Insomma, tutti questo sta a dimostrare – sottolinea l’ambasciata – che “non abbiamo alcun interesse nel conflitto, mentre, per mezzo di queste provocazioni, l’Armenia tenta di screditare l’Azerbaijan intanto come fornitore affidabile di gas”. Inoltre, l’Azerbaijan nota che “l’Armenia non è interessata alla risoluzione di un conflitto con l’Azerbaijan” sulla questione del Nagorno Karabach.

La Santa Sede segue con attenzione l’evolversi della vicenda. Proprio a causa delle tensioni tra Armenia e Azerbaijan, era stato deciso di non collegare la nunziatura di Tbilisi a Baku. Generalmente, il nunzio apostolico in Georgia era anche nunzio in Armenia e Azerbaijan. Nel 2018, però, Papa Francesco ha deciso di nominare nunzio in Azerbaijan l’arcivescovo Paul Fitzpatrick Russell, nunzio in Turchia e Turkmenistan.

Le tensioni riguardano la regione del Nagorno Karabach, una regione montuosa di circa 10 mila chilometri quadrati inserita nel Caucaso meridionale.

Della questione ha parlato anche Armen Sarkissian, presidente armeno, in un incontro con il Catholicos Karekin II; Catholicos di tutti gli armeni, in una visita che ha fatto nel week end del 18 – 19 luglio alla Sede di Etchmiadzin, il “Vaticano” della Chiesa Apostolica Armena.

Durante l’incontro, Sarkissian e Karekin hanno proprio discusse delle operazioni miltari in carso, e hanno sottolineato che è stato importante e simbolico che il clero della Chiesa Apostolica in Armenia e in Diaspora “abbiano supportato e continuino a supportare l’Armenia, e a rafforzare e incoraggiare i soldati con le loro preghiere”.
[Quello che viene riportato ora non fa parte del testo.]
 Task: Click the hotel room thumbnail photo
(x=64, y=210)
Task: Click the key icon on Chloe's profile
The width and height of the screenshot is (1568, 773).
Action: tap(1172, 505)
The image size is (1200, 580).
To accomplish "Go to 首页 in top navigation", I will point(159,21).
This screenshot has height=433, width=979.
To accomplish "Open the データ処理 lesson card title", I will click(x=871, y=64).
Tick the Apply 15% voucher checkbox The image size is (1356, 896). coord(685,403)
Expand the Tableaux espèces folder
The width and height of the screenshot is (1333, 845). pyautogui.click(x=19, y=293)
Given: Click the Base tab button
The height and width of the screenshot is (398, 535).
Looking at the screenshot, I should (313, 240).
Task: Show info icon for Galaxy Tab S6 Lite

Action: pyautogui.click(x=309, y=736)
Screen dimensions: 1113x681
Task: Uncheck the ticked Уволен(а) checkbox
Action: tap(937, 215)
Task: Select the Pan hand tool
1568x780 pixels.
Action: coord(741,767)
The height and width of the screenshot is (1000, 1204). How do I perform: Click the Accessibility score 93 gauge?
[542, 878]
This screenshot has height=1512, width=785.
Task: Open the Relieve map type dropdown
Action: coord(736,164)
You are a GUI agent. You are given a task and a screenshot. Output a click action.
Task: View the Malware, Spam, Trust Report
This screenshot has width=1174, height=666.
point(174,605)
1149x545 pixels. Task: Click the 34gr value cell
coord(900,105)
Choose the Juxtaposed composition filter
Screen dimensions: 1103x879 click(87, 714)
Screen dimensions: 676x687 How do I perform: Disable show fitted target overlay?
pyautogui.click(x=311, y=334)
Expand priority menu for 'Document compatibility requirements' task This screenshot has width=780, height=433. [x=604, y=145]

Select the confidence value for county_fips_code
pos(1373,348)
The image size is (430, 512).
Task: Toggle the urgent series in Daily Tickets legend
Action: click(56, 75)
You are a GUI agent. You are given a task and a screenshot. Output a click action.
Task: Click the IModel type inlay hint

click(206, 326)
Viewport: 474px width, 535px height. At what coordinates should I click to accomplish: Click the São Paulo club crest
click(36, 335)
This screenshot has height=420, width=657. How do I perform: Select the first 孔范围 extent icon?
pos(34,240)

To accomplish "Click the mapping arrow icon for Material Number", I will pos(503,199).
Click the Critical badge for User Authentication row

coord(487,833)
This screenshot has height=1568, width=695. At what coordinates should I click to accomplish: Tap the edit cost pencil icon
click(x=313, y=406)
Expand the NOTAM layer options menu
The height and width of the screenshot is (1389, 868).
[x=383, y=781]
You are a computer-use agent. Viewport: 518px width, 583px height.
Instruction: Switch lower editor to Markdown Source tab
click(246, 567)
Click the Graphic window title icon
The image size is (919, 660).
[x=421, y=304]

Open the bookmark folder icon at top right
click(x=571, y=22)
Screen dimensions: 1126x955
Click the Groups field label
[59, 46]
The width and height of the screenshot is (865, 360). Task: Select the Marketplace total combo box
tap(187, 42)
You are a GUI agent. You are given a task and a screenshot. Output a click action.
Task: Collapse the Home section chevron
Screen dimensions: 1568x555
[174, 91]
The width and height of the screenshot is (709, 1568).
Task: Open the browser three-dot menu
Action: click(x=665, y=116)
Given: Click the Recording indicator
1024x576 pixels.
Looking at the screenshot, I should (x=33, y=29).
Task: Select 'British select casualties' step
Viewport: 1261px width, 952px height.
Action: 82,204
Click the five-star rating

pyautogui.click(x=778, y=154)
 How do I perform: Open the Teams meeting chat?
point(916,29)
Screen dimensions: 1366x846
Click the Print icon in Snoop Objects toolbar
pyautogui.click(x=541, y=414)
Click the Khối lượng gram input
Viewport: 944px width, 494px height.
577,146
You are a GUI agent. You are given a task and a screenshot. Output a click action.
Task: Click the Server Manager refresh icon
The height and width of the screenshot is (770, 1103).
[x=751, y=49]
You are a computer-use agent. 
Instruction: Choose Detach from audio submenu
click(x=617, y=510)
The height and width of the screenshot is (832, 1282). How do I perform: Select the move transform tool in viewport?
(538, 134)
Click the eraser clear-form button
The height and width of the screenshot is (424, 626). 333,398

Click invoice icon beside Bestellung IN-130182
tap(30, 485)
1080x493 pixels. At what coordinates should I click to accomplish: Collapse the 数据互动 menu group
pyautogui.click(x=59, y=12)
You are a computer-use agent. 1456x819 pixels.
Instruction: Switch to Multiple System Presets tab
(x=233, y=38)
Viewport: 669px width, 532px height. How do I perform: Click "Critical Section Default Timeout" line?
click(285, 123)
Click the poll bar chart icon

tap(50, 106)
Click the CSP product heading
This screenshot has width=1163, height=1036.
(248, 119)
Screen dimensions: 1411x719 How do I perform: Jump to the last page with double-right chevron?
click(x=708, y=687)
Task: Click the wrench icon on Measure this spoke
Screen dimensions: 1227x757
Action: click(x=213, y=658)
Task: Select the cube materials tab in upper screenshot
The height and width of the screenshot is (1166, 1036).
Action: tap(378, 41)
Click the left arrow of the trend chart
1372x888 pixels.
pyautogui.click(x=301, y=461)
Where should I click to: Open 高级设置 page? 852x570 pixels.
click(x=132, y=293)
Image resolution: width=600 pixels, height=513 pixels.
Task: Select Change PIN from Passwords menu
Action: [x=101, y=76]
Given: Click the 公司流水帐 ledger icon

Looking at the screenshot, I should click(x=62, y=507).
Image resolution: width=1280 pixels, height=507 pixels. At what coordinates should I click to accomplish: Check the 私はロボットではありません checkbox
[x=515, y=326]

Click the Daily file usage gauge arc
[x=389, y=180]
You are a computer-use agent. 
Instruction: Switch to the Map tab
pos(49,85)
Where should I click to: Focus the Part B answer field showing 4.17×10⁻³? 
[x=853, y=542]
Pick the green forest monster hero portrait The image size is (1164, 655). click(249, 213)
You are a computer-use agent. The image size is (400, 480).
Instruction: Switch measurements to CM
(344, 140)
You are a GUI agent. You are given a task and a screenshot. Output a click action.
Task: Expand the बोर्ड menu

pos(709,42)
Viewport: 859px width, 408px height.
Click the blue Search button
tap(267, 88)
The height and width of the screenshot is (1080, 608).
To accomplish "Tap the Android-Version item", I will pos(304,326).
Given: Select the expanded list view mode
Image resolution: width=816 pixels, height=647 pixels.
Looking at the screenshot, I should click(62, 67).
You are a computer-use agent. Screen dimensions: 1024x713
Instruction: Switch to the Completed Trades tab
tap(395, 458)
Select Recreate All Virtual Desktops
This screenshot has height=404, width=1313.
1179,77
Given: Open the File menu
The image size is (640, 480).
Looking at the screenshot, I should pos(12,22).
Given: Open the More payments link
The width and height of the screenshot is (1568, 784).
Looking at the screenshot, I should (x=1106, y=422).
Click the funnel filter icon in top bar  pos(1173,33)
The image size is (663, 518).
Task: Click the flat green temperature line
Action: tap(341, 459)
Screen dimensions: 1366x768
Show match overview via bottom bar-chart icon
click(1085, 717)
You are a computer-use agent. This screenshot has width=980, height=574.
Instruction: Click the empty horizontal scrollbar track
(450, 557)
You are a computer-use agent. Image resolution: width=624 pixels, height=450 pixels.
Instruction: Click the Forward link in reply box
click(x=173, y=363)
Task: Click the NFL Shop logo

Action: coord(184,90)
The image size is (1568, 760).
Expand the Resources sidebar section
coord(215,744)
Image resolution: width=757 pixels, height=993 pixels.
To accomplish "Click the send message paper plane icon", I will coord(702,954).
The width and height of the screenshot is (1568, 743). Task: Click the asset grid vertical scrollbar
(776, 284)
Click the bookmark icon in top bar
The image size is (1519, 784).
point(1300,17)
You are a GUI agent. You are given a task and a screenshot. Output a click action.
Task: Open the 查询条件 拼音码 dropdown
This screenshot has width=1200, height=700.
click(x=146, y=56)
Tra i temi dell’incontro, anche le relazioni con la diaspora.

In questa settimana, Vatican News in lingua armena ha pubblicato due appelli governativi armeni, da parte del presidente armeno Armen Sargsyan e del ministero degli Affari esteri. Nel suo appello, il presidente ha invitato tutte le persone nella diaspora ad aiutare finanziariamente le comunità di frontiera armene, che sostiene essere soggetti di attacchi.

“Nonostante il fatto che siamo stati oggetto di operazioni offensive per decenni – ha scritto il presidente – i residenti delle comunità di confine dell’Armenia sono rimasti fermi sulla loro terra e sono diventati le nostre ferme guardie di frontiera”. Il presidente ha aggiunto che “le comunità frontaliere rivestono un’importanza strategica per la sicurezza dell’Armenia e dell’Artsakh, pertanto il sostegno alla sicurezza, economico e sociale di tali comunità è una priorità nazionale”.

Il ministero degli Affari Esteri armeno ha invece notato che “di recente, sono stati registrati casi e tentativi di violenza contro cittadini dell’Amenia e membri della comunità armena in diversi paesi del mondo. Vi sono stati anche casi di ostruzione del normale lavoro del servizio diplomatico all’estero e delle comunità armene, nonché la distruzione deliberata delle loro proprietà personali e ufficiali, che in un caso separato hanno anche minacciato la sicurezza del personale diplomatico”.

Il ministero ha accusato le “istituzioni statali azere” di condurre le operazioni, e ha “condannato fermamente la pratica di incitamento agli scontri etnici in diversi paesi, che è un’altra manifestazione dell’irresponsabilità di Baku e si adatta perfettamente alla retorica e alla politica di incitamento all’ostilità tra i due popoli senza restrizioni geografiche”.

La Santa Sede chiede un impegno della comunità internazionale per risolvere definitivamente il problema che, come si può intuire dalle opposte dichiarazioni, va al di là delle mere questioni territoriali.